Yes, I am a white male. What topics can I write about?
History written by a white male will likely be different than that written by an Indigenous Native, or a woman, or an African American, or Hispanic, or Asian. The history I was taught in the 60s was quite different than the history I taught to my Alaskan Native students just a few years ago. But not because all the new history texts were written by these underrepresented peoples. In fact, most were not. Many were still written by white males (or females) who tried to see through a different perspective, based on knowledge and experience, and especially a recognition of the error of previous assumptions. Through my experience living and teaching in Native villages for ten years, I was able to empathize with my students and their parents and the elders.
Perspectives change with new experiences
Within the first month of my teaching in Alaska, two of my high school students charged two boys with rape. I could not see that act from the girls' perspective, but after twelve years of knowing many girls who were raped or otherwise abused, I gained some knowledge.
My eldest daughter died after years of drug and alcohol abuse. I will never fully know what her life was like living in a male-dominated, sexist world, but I certainly gained some knowledge of her life and experiences while she lived and the impact her life had on many, including her children. And since then I have known many, many kids and adults who suffered from drug and alcohol abuse or were affected by mothers who used during pregnancy.
I try to write about the life I know and have experienced. To categorize all white males as competent to portray only the stereotyped world of a white male is just as bigoted a perspective as to claim that an Alaskan Native can write only about Native issues, or women can write only about female issues.

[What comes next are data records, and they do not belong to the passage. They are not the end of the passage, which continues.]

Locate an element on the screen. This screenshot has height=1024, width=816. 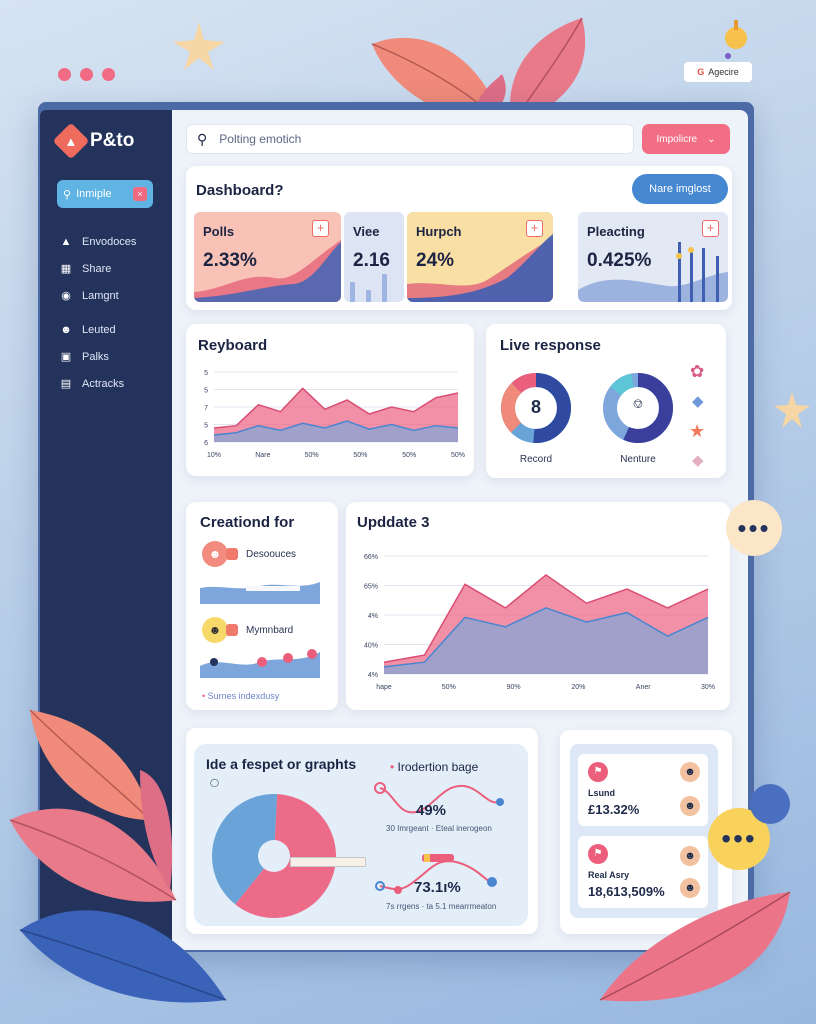
brand-logo: ▲ P&to is located at coordinates (94, 141).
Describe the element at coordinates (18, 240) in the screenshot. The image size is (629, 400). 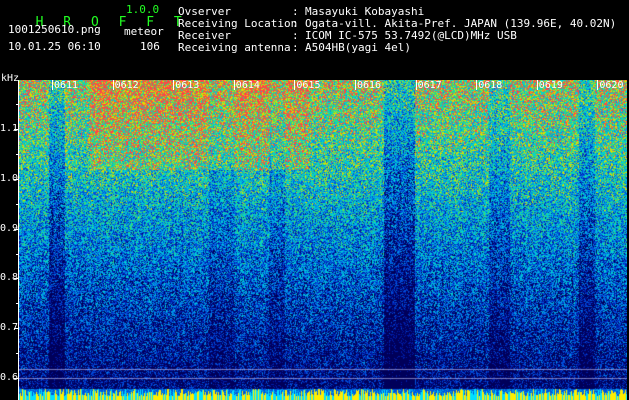
I see `y-axis-line` at that location.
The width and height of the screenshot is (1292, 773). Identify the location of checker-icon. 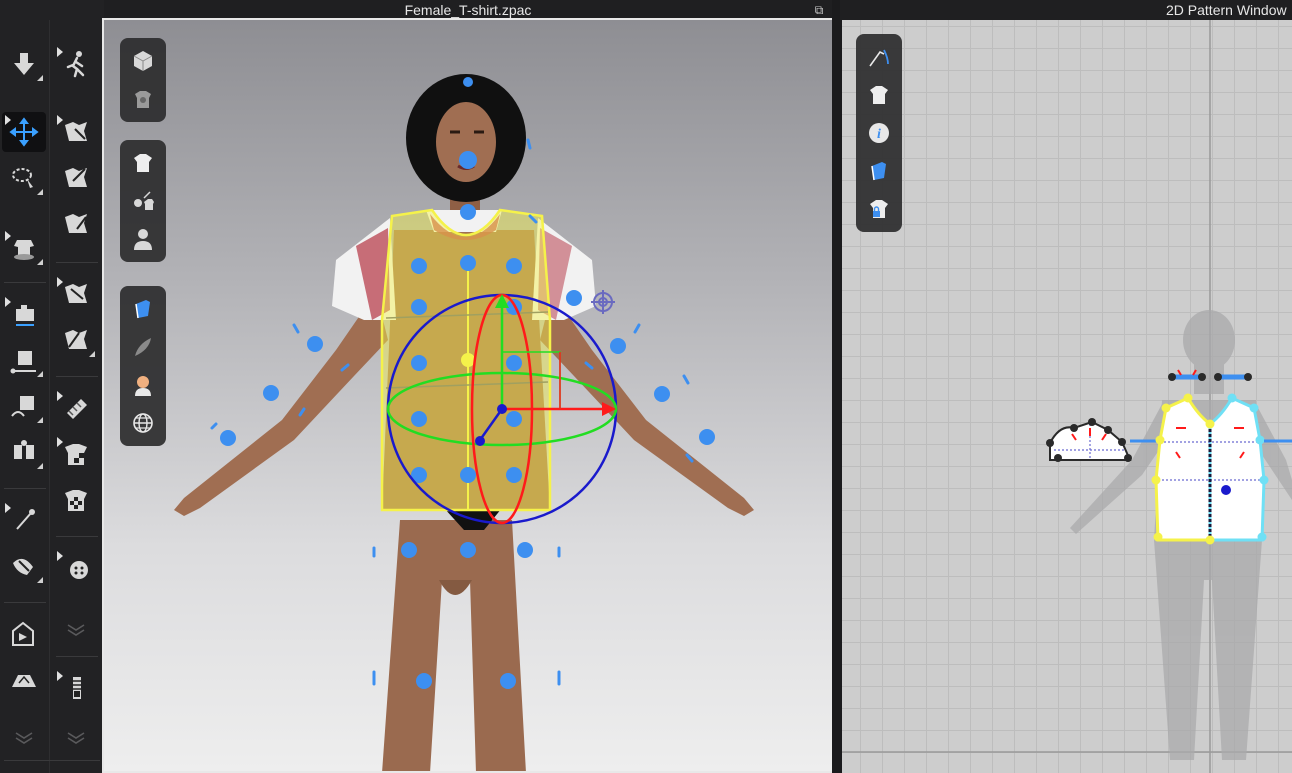
(76, 454).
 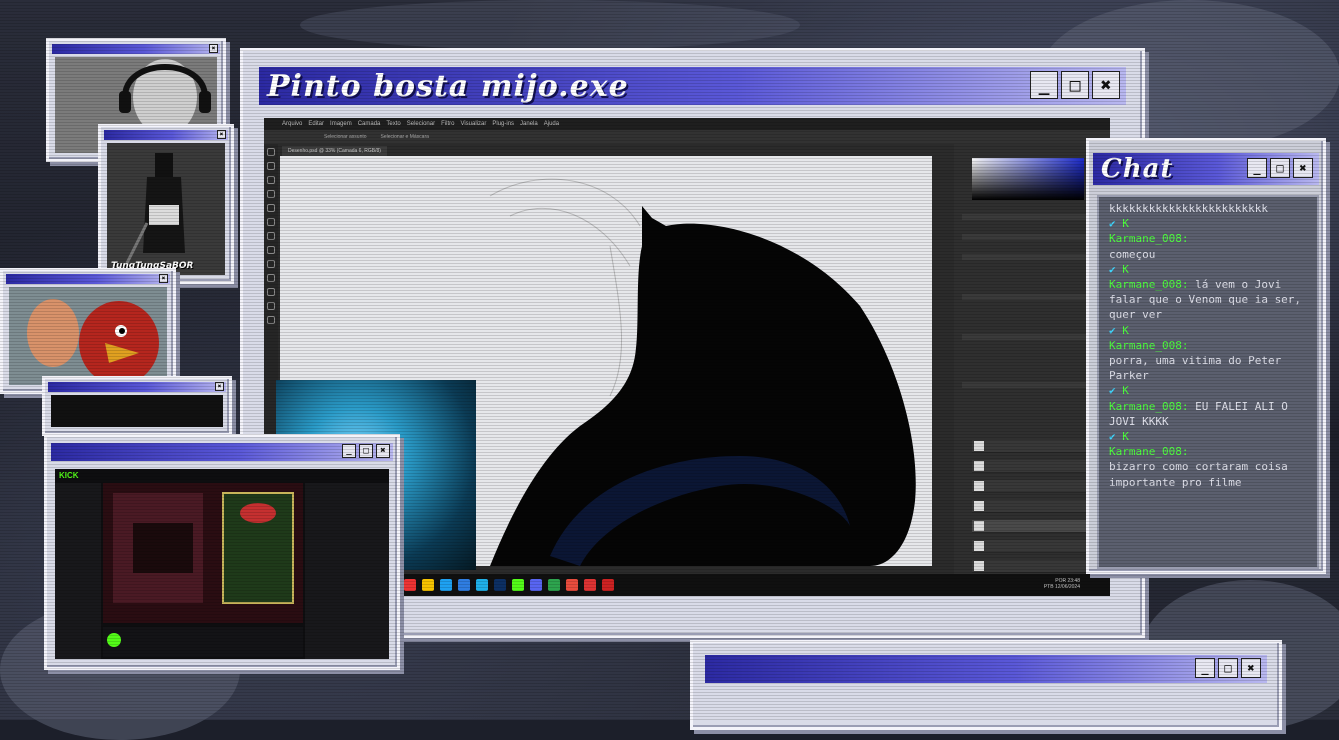 I want to click on bg-cloud, so click(x=550, y=25).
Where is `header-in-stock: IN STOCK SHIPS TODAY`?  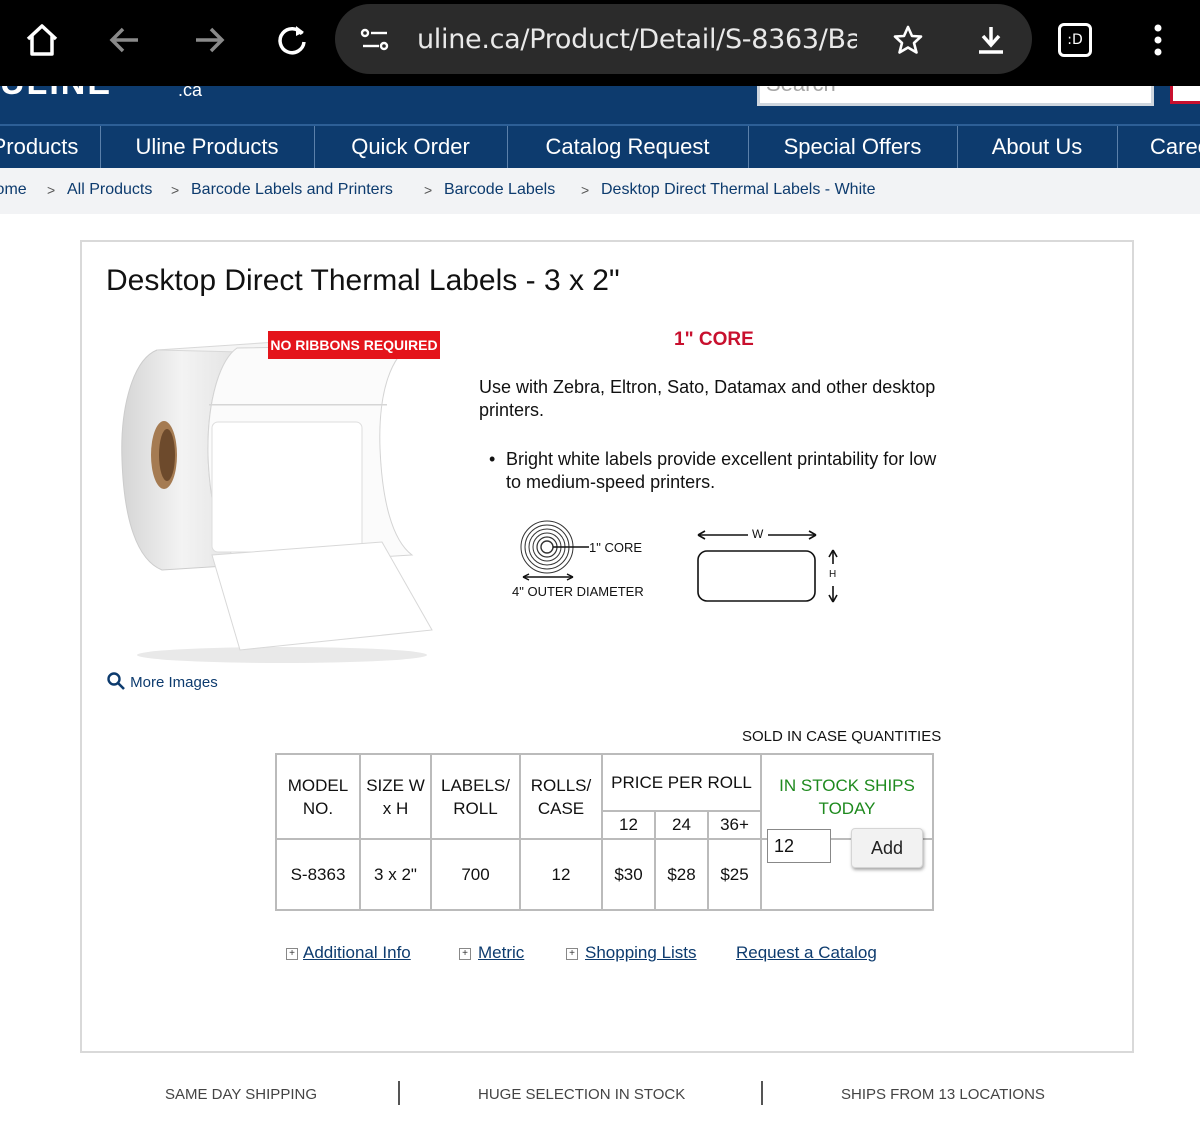 header-in-stock: IN STOCK SHIPS TODAY is located at coordinates (847, 796).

I cannot become a Native female before I write about one or a white teenage girl living in this overwhelmingly sexist world, but I can use my experience, my desire to know and empathize with my characters' lives, and my creative abilities to tell a story as realistically as possible. The stories I tell in The War Blog and in my upcoming book No Fences in Alaska are based on many personal experiences. To discount those stories merely because of my color and gender is not fair to the many kids and adults whose stories I have tried to tell.
Readers are certainly free to have opinions about the quality of the telling, but I hope they will not dismiss the stories because of the author's name and photograph.